* INPUT DATA:
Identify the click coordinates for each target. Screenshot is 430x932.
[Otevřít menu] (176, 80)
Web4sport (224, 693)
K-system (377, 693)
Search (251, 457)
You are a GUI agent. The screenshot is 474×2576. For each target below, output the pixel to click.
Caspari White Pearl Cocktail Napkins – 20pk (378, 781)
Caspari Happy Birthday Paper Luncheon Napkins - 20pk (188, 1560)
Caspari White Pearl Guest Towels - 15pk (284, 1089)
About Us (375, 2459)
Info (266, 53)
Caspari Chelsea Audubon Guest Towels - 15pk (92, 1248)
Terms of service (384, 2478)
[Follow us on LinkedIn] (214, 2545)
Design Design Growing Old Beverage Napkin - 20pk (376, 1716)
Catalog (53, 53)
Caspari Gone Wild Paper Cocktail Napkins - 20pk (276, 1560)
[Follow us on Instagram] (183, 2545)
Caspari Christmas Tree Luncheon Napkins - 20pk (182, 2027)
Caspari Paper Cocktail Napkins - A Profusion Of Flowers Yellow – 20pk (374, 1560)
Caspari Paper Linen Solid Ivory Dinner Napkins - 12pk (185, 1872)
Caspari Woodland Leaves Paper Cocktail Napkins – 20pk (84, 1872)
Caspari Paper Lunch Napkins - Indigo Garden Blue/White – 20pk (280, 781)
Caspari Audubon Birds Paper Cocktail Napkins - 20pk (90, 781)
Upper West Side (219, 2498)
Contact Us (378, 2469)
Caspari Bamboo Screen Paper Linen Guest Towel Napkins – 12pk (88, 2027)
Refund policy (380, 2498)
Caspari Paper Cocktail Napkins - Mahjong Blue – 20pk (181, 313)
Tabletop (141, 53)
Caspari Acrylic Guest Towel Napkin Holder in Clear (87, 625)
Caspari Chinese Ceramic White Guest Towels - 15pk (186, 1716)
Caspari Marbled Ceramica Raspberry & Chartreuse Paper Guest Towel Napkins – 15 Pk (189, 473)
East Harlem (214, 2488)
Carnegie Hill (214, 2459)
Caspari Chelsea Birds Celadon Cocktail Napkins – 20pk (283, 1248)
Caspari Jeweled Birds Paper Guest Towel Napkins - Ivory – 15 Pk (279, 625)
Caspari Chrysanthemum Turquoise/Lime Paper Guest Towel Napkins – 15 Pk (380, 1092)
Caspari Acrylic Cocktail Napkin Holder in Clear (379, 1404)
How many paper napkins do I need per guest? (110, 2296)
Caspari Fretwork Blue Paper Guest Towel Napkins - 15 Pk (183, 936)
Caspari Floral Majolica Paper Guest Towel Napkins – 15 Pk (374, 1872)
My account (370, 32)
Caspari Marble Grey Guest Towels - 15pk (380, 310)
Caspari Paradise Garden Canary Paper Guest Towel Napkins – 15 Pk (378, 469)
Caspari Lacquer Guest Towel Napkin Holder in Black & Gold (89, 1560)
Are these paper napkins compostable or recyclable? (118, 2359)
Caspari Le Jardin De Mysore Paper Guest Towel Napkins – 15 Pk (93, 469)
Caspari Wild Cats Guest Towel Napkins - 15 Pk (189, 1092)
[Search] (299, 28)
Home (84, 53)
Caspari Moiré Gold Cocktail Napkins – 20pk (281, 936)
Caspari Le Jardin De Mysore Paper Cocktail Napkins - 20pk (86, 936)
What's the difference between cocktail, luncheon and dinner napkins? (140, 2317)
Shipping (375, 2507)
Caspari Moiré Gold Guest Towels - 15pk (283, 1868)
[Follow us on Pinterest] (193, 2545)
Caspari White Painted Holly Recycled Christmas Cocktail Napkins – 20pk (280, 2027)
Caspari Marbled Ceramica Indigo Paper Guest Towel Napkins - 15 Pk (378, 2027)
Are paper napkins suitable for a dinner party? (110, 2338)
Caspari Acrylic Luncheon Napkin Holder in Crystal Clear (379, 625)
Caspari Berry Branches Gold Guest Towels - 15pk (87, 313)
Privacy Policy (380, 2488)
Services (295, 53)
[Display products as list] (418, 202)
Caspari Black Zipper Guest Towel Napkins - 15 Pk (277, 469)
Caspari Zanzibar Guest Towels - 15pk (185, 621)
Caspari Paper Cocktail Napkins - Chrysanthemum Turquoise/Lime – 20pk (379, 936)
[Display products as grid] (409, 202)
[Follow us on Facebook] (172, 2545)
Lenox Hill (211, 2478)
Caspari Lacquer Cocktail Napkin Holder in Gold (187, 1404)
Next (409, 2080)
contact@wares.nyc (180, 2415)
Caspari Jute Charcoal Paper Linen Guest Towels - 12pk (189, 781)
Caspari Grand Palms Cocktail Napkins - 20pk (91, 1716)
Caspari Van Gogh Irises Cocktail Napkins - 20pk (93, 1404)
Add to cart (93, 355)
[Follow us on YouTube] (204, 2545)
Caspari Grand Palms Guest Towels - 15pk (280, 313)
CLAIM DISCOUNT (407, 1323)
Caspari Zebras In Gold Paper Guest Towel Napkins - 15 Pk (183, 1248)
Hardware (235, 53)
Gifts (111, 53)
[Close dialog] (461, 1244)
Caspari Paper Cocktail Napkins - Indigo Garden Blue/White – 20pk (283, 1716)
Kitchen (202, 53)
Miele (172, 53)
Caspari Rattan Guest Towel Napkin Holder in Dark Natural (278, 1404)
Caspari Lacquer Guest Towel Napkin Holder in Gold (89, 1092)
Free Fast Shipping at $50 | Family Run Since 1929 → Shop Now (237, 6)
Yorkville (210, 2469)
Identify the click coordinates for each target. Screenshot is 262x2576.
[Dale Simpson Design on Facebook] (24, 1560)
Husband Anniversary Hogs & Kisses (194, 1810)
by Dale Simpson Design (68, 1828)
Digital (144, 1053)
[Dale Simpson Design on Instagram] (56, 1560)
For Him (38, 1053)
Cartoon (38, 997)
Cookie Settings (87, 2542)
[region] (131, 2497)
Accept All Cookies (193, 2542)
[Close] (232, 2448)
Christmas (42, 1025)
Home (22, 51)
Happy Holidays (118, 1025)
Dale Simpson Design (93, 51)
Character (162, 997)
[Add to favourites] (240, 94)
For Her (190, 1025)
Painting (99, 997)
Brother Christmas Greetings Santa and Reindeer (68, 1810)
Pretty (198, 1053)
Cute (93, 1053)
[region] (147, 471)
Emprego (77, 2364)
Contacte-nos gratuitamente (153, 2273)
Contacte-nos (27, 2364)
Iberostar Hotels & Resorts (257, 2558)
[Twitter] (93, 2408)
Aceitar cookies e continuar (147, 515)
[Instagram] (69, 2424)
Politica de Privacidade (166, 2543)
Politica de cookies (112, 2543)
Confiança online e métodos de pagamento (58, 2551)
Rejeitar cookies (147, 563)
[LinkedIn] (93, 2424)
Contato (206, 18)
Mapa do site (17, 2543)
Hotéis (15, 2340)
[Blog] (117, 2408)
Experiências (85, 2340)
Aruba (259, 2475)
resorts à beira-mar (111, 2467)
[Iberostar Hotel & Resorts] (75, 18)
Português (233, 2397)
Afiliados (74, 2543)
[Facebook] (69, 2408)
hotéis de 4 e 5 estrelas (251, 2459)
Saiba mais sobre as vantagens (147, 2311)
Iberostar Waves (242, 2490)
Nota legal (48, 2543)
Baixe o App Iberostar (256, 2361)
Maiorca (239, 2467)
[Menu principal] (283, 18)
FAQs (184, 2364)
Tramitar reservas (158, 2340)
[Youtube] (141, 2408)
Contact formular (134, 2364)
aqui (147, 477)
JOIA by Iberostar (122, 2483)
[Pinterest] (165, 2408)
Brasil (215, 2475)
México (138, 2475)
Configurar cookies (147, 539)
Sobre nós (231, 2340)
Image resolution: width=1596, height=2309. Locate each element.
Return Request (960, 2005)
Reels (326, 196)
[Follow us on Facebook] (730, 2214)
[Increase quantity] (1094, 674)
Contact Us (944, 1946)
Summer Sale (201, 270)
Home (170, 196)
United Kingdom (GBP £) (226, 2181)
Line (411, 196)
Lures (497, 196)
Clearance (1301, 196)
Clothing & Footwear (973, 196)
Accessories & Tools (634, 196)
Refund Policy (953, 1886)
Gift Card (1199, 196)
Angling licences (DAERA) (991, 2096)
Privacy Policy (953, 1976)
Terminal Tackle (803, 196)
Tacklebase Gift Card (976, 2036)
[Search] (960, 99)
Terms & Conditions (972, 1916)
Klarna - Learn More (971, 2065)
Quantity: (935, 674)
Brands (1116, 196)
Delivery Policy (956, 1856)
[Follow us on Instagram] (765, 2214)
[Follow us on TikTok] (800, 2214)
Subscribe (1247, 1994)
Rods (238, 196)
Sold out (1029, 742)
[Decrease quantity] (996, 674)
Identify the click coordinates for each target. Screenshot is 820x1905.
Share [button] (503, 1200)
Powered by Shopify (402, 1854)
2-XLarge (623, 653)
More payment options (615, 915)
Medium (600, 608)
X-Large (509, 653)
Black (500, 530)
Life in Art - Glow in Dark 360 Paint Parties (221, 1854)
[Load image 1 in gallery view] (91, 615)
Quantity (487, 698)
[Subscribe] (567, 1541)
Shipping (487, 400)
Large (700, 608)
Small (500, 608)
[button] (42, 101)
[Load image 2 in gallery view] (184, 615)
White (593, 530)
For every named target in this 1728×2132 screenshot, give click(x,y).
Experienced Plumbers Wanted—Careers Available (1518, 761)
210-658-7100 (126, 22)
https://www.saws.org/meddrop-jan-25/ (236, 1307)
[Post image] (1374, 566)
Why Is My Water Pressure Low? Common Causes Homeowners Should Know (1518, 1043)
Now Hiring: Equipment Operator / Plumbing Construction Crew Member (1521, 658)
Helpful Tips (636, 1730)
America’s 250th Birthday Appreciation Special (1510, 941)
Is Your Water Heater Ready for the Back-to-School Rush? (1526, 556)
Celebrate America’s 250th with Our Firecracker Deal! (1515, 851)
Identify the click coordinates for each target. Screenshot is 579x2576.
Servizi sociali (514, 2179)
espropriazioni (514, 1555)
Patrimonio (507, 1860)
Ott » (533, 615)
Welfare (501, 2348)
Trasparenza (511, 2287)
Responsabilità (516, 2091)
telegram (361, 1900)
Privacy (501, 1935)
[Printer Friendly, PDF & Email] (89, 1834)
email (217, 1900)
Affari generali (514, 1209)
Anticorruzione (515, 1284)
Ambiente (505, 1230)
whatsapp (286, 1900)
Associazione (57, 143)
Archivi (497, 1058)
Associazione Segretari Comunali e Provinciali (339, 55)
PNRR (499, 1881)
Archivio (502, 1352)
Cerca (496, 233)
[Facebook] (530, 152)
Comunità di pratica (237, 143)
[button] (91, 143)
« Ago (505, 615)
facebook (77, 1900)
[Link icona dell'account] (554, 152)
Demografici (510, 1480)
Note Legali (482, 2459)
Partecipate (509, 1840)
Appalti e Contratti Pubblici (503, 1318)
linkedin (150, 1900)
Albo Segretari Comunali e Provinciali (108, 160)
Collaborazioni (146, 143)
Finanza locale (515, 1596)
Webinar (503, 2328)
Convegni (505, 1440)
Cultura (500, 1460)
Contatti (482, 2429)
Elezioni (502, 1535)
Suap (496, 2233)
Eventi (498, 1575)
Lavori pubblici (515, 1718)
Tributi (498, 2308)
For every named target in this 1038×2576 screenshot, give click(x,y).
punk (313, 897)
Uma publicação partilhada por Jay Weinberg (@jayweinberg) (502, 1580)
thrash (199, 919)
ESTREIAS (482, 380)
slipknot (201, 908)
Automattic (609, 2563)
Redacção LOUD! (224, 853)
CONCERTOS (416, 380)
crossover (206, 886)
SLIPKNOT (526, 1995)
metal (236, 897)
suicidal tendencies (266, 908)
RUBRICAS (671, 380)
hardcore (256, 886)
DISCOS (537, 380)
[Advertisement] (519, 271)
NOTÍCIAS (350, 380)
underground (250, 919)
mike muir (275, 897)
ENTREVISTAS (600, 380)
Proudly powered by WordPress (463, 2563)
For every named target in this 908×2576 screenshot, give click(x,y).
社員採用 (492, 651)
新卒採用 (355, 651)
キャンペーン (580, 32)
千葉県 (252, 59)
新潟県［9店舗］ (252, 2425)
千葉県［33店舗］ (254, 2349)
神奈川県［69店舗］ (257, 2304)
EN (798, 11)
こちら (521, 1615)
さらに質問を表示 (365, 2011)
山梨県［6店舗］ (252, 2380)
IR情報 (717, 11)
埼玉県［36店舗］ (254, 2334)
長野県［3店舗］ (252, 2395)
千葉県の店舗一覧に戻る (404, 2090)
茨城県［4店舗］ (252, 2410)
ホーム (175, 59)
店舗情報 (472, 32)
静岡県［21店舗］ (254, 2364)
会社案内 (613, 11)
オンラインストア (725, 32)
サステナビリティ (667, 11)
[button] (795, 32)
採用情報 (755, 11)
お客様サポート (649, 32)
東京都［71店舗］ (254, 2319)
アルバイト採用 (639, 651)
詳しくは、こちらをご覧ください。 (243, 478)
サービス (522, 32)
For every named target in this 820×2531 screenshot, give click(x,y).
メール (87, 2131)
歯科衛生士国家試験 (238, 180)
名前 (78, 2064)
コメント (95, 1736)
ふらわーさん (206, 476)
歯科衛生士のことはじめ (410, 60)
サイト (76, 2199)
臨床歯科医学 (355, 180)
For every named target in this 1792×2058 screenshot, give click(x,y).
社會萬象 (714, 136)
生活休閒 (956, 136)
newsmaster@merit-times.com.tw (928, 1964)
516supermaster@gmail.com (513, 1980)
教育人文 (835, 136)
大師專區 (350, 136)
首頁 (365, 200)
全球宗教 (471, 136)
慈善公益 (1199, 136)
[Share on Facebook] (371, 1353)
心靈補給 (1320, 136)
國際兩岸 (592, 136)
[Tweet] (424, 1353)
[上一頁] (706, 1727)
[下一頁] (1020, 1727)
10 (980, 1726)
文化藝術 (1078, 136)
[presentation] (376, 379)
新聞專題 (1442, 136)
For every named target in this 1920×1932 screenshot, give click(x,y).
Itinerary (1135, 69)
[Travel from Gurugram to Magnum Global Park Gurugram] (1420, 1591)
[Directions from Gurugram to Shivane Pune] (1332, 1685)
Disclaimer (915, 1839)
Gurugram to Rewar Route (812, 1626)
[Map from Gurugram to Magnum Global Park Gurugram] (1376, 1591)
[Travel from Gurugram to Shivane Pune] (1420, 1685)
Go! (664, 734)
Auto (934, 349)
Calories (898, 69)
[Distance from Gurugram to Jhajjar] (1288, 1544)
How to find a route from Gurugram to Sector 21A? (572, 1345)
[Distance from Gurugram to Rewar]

* THE PROBLEM: Would you retype the lines above from the one with "Cerca (496, 233)" down to the one with "Redacção LOUD! (224, 853)", word for word, both ends included and no other lines?

* RESULT OF THE TASK:
Cerca (496, 233)
[Facebook] (530, 152)
Comunità di pratica (237, 143)
[button] (91, 143)
« Ago (505, 615)
facebook (77, 1900)
[Link icona dell'account] (554, 152)
Demografici (510, 1480)
Note Legali (482, 2459)
Partecipate (509, 1840)
Appalti e Contratti Pubblici (503, 1318)
linkedin (150, 1900)
Albo Segretari Comunali e Provinciali (108, 160)
Collaborazioni (146, 143)
Finanza locale (515, 1596)
Webinar (503, 2328)
Convegni (505, 1440)
Cultura (500, 1460)
Contatti (482, 2429)
Elezioni (502, 1535)
Suap (496, 2233)
Eventi (498, 1575)
Lavori pubblici (515, 1718)
Tributi (498, 2308)
For every named target in this 1038×2576 screenshot, give click(x,y).
punk (313, 897)
Uma publicação partilhada por Jay Weinberg (@jayweinberg) (502, 1580)
thrash (199, 919)
ESTREIAS (482, 380)
slipknot (201, 908)
Automattic (609, 2563)
Redacção LOUD! (224, 853)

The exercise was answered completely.